At an empty house in the Hobble Creek neighborhood a device called a backflow preventer failed to keep irrigation water out of the drinking water system. A few houses down Celeste Dayton stands in her doorway and says her family got sick because of that failure. Her kids missed school just before finals.
“It’s upsetting." She continues, "I guess I am kinda ticked off about it.”
Dayton is upset with United Water because it took five days from the time the company noticed something might be wrong before someone was sent to take a closer look.
“They didn’t do enough," Dayton says. "Cause that’s a lot of time that went by that we’re just happily guzzling our water…and getting sicker. My son’s still sick and it’s been what, over a week later?”
Mark Snider, a United Water spokesman says, “we did everything that was possible to do what we could, when we knew what the problem was.”
He starts the story on the 24th of May, a Thursday. "Our meter reader was in the Hobble Creek neighborhood reading meters,” he says.
The employee noticed an unusual number. The next day another employee reviewed a list of all the unusual meter readings from the day before. That worker flagged the house for further inspection. But that was late Friday heading into the Memorial Day weekend. The company sent someone on the next business day four after that. It’s that delay that upsets homeowner Celeste Dayton.
“They should have notified us immediately or they should have just checked it even if they had to come in on a Sunday or a Saturday or Monday," she says. "If there’s a bad water problem or even a possibility of, they should have figured it out and just fixed it.”
Snider defends his company by saying that most unusual meter readings don’t present safety issues and therefor can wait. He says the company could send out inspectors on a weekend but that would be expensive and customers would have to foot the bill.

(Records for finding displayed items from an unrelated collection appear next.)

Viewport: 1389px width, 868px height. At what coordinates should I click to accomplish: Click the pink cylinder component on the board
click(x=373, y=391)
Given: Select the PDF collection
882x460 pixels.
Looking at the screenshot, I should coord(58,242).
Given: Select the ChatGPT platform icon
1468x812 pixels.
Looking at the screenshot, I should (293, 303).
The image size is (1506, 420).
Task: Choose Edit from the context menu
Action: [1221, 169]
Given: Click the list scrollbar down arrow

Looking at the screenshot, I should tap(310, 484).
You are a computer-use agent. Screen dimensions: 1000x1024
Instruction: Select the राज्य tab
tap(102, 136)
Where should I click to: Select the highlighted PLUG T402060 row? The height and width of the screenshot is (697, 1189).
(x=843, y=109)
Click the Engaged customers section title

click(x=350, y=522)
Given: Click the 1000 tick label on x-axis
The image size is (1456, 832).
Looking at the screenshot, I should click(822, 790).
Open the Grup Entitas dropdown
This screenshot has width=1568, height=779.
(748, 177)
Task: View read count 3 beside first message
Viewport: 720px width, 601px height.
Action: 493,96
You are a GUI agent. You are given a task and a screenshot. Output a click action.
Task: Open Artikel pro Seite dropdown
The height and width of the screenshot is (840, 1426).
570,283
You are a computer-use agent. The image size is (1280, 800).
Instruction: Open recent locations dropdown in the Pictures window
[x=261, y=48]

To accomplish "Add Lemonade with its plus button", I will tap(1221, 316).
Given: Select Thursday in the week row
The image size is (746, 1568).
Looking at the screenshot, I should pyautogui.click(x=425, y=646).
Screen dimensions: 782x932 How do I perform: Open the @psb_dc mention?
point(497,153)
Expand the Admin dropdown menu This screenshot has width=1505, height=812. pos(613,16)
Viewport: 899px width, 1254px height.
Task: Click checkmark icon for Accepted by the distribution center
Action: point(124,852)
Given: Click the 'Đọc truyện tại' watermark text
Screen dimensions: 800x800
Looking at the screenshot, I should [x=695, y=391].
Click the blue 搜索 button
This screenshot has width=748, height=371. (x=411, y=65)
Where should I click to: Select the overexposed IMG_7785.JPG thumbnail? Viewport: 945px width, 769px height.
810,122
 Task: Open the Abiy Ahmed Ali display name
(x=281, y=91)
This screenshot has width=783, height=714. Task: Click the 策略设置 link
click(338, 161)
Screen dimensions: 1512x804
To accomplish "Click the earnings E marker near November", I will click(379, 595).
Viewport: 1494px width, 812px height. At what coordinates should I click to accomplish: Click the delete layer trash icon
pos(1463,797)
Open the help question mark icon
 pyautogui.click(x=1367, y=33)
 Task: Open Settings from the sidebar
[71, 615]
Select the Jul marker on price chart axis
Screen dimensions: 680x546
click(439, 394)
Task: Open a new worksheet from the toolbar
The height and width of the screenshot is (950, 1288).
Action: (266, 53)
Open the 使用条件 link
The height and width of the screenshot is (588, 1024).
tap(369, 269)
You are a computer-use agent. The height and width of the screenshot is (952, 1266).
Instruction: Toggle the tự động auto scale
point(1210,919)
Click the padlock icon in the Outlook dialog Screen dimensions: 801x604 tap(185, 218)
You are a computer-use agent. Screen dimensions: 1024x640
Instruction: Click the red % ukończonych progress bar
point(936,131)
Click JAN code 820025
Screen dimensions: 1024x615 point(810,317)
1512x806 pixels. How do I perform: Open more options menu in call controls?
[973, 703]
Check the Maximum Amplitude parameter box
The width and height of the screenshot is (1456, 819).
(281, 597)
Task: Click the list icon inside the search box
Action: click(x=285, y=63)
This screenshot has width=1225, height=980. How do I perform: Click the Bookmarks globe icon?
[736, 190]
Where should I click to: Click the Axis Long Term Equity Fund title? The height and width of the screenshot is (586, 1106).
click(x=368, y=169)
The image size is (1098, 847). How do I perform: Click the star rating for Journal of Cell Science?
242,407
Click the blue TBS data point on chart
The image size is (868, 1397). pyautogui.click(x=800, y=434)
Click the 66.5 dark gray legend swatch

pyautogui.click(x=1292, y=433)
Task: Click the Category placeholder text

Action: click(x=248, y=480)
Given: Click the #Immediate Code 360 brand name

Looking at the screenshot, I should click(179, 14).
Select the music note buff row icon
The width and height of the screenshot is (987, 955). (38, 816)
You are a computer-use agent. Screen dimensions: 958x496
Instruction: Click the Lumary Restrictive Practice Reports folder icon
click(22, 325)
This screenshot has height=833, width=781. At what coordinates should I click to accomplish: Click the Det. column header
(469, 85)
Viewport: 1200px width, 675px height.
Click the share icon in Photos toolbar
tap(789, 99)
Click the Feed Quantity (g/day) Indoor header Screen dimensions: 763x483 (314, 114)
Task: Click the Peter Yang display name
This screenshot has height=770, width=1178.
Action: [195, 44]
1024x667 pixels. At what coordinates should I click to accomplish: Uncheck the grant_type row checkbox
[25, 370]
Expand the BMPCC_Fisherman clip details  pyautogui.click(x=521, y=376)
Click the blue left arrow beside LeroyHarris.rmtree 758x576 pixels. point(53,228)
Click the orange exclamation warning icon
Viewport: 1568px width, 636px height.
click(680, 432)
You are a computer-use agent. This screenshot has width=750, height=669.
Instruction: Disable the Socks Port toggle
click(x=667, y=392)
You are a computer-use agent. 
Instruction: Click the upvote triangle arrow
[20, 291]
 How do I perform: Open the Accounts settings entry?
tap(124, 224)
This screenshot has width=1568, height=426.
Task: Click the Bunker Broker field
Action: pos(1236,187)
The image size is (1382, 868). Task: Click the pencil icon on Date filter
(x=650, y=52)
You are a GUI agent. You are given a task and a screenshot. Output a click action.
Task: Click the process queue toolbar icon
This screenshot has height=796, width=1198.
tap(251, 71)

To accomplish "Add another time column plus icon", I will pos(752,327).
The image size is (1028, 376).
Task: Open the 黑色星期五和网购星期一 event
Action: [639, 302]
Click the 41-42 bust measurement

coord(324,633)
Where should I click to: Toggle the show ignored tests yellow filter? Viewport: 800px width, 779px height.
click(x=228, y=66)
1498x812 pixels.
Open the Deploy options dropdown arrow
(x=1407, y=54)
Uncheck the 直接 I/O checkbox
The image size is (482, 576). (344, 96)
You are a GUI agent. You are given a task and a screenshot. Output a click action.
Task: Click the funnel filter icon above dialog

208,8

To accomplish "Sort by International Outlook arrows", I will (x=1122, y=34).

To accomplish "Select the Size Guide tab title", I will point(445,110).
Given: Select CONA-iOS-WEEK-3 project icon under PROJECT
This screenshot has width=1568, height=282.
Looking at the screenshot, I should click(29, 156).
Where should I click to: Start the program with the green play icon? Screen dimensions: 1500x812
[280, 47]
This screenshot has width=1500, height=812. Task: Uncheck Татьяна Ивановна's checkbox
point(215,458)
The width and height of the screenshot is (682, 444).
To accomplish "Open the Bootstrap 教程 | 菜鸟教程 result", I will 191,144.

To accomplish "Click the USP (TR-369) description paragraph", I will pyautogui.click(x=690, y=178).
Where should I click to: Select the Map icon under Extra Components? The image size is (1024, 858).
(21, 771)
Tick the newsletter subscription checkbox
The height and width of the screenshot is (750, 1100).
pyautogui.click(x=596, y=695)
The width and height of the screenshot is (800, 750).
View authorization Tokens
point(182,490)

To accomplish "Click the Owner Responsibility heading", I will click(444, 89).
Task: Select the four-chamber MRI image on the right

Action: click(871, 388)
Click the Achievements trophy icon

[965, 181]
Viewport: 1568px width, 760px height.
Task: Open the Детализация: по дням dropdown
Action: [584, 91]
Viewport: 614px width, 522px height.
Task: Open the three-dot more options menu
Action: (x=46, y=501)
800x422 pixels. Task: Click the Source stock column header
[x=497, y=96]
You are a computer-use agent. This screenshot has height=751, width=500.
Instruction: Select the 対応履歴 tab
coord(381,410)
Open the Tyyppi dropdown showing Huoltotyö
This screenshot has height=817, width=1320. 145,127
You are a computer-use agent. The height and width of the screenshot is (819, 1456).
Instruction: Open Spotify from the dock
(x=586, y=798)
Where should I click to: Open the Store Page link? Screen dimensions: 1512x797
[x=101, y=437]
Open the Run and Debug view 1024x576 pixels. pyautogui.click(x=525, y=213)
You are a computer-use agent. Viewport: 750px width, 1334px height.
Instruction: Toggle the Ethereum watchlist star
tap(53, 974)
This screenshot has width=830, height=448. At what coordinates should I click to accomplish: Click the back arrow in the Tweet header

“I don’t know if the Public Utilities Commission would authorize the additional expense because that’s born by the customers in a rate case," he explains.
Snider says ultimately the responsibility for keeping irrigation water out of the drinking water system does not belong to his company.
“State law requires customers to have the proper backflow device on their system and it must be tested annually. The property owner is responsible for maintaining these very critical public safety devices," Snider says.
The real estate company for the property in question says the owner is Fanny Mae.
Two weeks after the problem was first noticed Celeste Dayton says a lot of her neighbors are still angry with the water company. Dayton though says she’s started drinking her tap water again.
“I’m not going to live in fear, I’m not going to drink bottled the rest of my life, bottled water, but I just have a lot less confidence in my drinking water." She adds, "I’ve lost a lot of confidence in United Water.”
The state however, is not pointing a finger at the water company. The Department of Environmental Quality says it’s content with United Water’s response to the contamination.